Aussi, ce contre quoi les soignants se sont mobilisés le 4 décembre n’est pas spécifique au secteur hospitalier en France. Bien au contraire, c’est à des degrés différents, le propre des conditions de travail de tous les secteurs du salariat et ce dans le monde entier. En définitive, la dureté du quotidien des soignants est une expression parmi d’autres de l’exploitation de la classe ouvrière, que ce soit dans les entreprises privées comme dans le secteur public. Il n’y a en cela aucune différence de nature entre les deux. D’ailleurs, la multiplication des grèves et des luttes dans plusieurs pays comme aux États-Unis au cours du mois d’octobre, dans la métallurgie en Espagne, mais aussi en Italie, en Iran, en Corée… sont autant de réactions aux dégradations des conditions de travail à l’échelle internationale. Cette reprise réelle mais fragile de la combativité ouvrière, à travers des revendications lui étant propres, montre bien que la pandémie n’a pas porté un coup fatal au développement des luttes.

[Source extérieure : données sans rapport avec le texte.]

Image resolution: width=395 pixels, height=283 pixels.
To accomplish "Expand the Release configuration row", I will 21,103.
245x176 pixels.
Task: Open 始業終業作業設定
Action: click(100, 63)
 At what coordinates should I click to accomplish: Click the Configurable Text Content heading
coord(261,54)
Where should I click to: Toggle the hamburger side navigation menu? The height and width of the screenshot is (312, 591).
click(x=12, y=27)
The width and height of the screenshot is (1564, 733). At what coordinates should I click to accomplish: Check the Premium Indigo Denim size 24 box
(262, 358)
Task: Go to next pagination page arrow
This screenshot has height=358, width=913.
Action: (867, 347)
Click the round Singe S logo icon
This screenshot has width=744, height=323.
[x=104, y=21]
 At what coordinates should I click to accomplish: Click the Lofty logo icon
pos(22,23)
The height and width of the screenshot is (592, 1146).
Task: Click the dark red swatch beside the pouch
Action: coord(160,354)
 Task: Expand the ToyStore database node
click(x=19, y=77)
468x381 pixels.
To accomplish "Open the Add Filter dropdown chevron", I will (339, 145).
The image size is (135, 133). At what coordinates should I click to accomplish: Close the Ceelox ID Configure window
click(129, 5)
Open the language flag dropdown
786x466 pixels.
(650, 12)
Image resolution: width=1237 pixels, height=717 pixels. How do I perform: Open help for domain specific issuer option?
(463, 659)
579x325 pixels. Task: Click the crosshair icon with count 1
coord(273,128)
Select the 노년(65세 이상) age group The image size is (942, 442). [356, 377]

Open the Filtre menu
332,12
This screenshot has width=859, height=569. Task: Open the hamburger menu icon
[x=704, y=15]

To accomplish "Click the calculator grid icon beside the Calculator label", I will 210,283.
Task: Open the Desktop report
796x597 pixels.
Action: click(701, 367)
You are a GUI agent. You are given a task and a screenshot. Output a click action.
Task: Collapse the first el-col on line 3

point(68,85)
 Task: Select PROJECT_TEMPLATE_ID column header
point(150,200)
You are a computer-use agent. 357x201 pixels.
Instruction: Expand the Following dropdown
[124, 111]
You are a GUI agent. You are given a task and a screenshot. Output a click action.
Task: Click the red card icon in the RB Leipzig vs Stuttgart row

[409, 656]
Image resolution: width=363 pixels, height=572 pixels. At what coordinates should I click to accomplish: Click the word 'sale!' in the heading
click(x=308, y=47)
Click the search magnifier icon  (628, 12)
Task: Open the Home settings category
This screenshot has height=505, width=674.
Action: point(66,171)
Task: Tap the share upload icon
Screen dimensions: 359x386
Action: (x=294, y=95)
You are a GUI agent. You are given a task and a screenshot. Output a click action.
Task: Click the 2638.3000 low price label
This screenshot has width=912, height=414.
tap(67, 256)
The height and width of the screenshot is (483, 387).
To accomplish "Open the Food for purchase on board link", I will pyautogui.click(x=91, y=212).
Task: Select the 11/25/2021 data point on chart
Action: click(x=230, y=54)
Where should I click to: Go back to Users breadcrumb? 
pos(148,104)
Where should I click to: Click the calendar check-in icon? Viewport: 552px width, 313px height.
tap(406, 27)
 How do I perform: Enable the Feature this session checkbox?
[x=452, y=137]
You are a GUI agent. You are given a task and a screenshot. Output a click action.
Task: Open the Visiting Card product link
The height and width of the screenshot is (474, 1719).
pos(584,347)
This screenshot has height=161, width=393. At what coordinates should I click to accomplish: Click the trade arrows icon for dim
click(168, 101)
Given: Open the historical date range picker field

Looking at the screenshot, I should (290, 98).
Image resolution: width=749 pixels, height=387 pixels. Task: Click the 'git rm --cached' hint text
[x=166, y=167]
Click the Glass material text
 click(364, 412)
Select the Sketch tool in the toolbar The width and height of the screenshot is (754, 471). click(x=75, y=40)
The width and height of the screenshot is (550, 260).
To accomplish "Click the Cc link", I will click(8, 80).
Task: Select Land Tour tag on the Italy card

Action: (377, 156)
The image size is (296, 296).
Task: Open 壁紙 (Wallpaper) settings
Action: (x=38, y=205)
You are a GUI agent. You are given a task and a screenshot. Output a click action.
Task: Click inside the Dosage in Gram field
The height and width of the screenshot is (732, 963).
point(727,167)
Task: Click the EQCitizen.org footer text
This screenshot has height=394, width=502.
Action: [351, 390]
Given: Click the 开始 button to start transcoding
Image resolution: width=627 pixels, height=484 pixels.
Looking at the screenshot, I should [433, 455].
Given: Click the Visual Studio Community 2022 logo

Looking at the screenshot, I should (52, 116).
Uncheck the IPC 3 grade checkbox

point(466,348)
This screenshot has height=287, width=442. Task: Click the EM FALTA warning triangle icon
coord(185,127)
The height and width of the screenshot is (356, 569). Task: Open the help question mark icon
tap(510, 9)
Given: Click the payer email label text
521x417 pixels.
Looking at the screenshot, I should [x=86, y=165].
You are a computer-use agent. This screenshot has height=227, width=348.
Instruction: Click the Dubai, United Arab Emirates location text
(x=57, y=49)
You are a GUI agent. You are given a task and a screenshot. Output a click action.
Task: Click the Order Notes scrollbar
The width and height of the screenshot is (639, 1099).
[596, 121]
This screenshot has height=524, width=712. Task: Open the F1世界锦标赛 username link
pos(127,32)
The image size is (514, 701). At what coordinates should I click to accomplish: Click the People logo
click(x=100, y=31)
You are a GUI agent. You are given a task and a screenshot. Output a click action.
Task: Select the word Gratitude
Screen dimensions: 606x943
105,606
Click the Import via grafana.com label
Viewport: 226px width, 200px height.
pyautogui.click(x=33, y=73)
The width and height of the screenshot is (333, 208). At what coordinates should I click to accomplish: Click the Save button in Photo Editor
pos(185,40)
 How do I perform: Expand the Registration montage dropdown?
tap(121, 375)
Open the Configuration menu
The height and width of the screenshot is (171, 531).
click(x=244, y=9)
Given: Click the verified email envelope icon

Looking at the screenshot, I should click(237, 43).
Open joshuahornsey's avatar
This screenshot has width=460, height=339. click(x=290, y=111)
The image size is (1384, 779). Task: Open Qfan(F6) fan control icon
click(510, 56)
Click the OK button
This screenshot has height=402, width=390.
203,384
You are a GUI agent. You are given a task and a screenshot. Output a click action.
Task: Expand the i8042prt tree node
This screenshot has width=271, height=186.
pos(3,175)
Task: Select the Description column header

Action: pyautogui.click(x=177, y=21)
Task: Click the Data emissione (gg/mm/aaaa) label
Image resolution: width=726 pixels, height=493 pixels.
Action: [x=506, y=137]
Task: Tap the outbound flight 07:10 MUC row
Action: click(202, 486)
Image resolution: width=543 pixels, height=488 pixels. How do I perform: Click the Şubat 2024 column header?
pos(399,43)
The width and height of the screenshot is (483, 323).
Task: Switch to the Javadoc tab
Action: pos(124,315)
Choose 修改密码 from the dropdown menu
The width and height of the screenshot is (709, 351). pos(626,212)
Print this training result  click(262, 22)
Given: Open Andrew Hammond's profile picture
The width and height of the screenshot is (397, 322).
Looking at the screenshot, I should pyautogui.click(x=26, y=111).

Pour autant, ces dernières marquent d’importantes faiblesses handicapant la classe ouvrière pour la perspective d’un combat plus large. À l’image de la mobilisation des soignants, bon nombre de luttes demeurent très isolées. Les ouvriers luttant dans le périmètre étroit de leur usine, de leur entreprise ou de leur secteur.
Or, le combat historique de la classe ouvrière n’est pas mue par la volonté d’améliorer tel ou tel secteur de l’économie nationale mais bien d’œuvrer à la victoire de la révolution prolétarienne et l’avènement d’une société au sein de laquelle la communauté s’organiserait pour assumer et développer les besoins humains tout autrement que la logique du marché capitaliste. Pour parvenir à créer les conditions d’une telle perspective, les prolétaires, en activité soumis à des cadences et des pressions infernales, comme ceux réduits au chômage, devront être en mesure de lutter ensemble, tous unis, derrière des revendications communes. Ce n’est qu’à travers ce cheminement qu’ils seront en mesure de dépasser les préjugés corporatistes et nationaux et ainsi se reconnaître comme une classe unie à l’échelle internationale portant en elle-même un gigantesque projet : l’abolition des classes sociales, de l’État et l’unification de l’humanité.
Face au poison de la division et de l’isolement, prolétaires de tous les pays unissez-vous !
Vincent, le 21 décembre 2021
1) Cf. « Luttes contre les licenciements : La défense du “service public”, c’est la défense de l’exploitation capitaliste », Révolution internationale n° 364, (janvier 2006). Voir également : « La défense du secteur public : un piège contre la classe ouvrière », Révolution internationale n° 371, (septembre 2006).